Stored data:
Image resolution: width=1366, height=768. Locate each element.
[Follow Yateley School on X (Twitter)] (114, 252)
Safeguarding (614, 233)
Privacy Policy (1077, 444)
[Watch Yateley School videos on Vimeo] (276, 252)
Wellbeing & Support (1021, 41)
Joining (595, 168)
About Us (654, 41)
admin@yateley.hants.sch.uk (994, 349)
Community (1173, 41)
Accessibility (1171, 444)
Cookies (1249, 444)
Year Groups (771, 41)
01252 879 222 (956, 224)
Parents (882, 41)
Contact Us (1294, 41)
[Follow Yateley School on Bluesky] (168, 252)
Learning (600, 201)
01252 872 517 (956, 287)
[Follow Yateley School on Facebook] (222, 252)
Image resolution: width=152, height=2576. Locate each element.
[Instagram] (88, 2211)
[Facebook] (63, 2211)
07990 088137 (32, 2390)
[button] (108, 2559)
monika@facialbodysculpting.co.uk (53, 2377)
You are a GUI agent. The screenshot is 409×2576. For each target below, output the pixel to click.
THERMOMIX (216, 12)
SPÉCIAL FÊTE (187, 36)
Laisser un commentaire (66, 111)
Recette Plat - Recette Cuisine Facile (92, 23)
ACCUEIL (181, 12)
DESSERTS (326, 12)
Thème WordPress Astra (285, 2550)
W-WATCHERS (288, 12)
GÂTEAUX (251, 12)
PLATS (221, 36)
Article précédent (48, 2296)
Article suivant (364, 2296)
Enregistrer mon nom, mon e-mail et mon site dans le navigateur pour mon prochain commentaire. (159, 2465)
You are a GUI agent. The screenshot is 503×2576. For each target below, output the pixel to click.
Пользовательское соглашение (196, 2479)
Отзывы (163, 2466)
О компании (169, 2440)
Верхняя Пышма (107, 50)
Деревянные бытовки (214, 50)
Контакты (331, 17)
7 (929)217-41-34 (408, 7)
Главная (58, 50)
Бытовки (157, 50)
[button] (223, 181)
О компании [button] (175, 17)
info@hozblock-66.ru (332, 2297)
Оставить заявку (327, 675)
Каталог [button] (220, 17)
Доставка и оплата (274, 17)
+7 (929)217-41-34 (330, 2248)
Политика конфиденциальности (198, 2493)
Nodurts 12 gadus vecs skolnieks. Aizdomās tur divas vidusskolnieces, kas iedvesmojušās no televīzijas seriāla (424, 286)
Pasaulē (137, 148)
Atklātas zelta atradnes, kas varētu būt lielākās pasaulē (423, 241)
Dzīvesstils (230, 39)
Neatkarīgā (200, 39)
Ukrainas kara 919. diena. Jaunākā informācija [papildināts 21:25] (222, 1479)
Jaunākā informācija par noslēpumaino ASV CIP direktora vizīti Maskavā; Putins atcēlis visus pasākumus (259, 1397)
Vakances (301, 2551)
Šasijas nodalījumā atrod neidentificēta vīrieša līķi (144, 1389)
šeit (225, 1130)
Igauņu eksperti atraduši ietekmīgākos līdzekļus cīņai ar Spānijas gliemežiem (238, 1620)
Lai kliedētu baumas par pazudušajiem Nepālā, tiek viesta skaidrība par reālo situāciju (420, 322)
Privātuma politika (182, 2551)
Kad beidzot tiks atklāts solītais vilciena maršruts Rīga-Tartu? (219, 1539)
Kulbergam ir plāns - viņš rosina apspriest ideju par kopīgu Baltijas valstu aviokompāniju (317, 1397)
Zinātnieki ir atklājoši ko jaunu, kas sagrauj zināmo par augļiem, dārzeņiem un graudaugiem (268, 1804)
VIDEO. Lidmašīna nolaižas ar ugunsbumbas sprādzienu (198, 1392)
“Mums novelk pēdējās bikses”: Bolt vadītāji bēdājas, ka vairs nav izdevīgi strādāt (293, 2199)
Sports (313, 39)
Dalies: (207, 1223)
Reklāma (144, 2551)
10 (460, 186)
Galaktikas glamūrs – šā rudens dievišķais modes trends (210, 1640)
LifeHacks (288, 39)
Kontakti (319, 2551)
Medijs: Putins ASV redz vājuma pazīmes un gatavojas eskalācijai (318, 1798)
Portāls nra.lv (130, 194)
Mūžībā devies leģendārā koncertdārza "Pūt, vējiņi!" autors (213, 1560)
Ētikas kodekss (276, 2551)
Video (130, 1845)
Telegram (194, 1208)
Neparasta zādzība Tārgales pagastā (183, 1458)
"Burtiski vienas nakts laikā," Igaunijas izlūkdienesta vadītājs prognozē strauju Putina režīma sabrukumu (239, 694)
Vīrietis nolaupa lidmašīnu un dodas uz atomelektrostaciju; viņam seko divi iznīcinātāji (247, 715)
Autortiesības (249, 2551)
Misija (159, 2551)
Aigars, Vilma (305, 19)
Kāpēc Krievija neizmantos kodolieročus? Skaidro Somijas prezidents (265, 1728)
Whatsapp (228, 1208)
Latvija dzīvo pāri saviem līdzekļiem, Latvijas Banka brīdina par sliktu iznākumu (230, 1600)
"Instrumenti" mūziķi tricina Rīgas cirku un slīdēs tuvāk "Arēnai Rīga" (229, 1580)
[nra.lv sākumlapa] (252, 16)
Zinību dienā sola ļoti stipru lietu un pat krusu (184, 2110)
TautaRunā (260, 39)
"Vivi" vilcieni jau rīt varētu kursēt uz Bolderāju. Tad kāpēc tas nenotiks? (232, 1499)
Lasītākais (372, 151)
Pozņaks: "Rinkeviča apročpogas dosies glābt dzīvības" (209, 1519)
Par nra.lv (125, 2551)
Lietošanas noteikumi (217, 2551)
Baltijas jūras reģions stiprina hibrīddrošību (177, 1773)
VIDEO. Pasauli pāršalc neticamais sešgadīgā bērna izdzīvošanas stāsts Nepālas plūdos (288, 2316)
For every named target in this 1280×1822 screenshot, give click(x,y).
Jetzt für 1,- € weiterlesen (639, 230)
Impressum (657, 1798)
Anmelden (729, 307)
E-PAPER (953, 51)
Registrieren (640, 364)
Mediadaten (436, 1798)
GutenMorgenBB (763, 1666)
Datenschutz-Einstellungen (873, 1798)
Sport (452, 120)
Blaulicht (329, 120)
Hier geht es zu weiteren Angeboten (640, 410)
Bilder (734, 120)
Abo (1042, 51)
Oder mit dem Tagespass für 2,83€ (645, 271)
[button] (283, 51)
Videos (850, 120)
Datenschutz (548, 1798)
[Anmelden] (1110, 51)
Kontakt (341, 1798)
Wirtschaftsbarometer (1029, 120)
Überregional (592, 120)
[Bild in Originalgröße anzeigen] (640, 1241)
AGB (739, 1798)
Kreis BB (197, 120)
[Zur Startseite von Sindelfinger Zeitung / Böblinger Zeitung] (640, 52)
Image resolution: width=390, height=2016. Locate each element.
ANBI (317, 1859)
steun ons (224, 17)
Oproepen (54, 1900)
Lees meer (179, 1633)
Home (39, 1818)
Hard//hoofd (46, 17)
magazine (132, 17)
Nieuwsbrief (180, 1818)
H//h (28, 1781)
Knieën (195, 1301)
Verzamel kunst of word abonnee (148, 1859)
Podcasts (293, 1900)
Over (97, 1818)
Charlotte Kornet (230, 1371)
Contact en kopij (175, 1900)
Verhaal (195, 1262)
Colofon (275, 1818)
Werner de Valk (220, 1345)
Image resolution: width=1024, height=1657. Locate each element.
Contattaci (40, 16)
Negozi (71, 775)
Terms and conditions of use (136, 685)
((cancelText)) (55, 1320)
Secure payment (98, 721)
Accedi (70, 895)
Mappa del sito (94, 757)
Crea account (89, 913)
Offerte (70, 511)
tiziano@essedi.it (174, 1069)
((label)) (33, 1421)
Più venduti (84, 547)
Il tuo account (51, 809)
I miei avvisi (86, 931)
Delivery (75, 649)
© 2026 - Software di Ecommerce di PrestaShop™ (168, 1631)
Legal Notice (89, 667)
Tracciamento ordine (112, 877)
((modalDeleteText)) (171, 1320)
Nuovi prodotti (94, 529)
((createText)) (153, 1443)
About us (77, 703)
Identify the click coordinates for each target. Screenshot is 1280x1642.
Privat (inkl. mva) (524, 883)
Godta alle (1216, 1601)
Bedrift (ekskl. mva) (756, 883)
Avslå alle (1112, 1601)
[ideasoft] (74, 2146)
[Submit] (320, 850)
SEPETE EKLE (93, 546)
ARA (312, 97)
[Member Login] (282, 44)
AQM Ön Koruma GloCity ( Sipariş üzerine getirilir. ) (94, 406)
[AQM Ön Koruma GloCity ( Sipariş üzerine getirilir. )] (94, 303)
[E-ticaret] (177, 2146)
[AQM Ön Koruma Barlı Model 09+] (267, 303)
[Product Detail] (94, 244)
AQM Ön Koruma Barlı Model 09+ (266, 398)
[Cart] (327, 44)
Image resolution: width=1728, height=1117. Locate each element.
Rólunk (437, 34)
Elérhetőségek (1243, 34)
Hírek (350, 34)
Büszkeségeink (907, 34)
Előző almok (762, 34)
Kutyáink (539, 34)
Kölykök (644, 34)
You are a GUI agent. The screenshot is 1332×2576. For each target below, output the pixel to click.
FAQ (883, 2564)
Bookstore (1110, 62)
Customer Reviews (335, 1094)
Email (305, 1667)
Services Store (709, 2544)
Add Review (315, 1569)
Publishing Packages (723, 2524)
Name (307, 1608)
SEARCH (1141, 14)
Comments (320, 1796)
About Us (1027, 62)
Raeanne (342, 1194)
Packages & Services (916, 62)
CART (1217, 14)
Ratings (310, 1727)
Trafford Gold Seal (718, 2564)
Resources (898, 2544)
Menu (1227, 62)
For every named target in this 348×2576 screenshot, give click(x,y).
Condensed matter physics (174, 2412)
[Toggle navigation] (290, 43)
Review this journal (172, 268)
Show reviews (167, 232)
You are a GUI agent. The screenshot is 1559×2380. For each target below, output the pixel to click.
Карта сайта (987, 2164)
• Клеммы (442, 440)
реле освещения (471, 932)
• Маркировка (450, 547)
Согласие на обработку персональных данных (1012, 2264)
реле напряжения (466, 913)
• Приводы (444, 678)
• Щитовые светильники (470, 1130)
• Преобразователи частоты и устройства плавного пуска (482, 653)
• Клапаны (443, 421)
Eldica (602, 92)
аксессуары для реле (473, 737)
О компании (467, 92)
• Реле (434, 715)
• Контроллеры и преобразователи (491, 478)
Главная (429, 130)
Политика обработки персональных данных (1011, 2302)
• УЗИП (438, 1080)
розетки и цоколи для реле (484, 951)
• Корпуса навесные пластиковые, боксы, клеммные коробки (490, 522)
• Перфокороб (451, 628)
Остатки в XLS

HOW TO COMPLETE THIS TASK - Copy range, inclusive: the line holding "7 (929)217-41-34 (408, 7)" to the line holding "Kad beidzot tiks". Reproduce exactly those lines of the records above and no others.

ANSWER FOR THIS EXERCISE -
7 (929)217-41-34 (408, 7)
Главная (58, 50)
Бытовки (157, 50)
[button] (223, 181)
О компании [button] (175, 17)
info@hozblock-66.ru (332, 2297)
Оставить заявку (327, 675)
Каталог [button] (220, 17)
Доставка и оплата (274, 17)
+7 (929)217-41-34 (330, 2248)
Политика конфиденциальности (198, 2493)
Nodurts 12 gadus vecs skolnieks. Aizdomās tur divas vidusskolnieces, kas iedvesmojušās no televīzijas seriāla (424, 286)
Pasaulē (137, 148)
Atklātas zelta atradnes, kas varētu būt lielākās pasaulē (423, 241)
Dzīvesstils (230, 39)
Neatkarīgā (200, 39)
Ukrainas kara 919. diena. Jaunākā informācija [papildināts 21:25] (222, 1479)
Jaunākā informācija par noslēpumaino ASV CIP direktora vizīti Maskavā; Putins atcēlis visus pasākumus (259, 1397)
Vakances (301, 2551)
Šasijas nodalījumā atrod neidentificēta vīrieša līķi (144, 1389)
šeit (225, 1130)
Igauņu eksperti atraduši ietekmīgākos līdzekļus cīņai ar Spānijas gliemežiem (238, 1620)
Lai kliedētu baumas par pazudušajiem Nepālā, tiek viesta skaidrība par reālo situāciju (420, 322)
Privātuma politika (182, 2551)
Kad beidzot tiks atklāts solītais vilciena maršruts Rīga-Tartu? (219, 1539)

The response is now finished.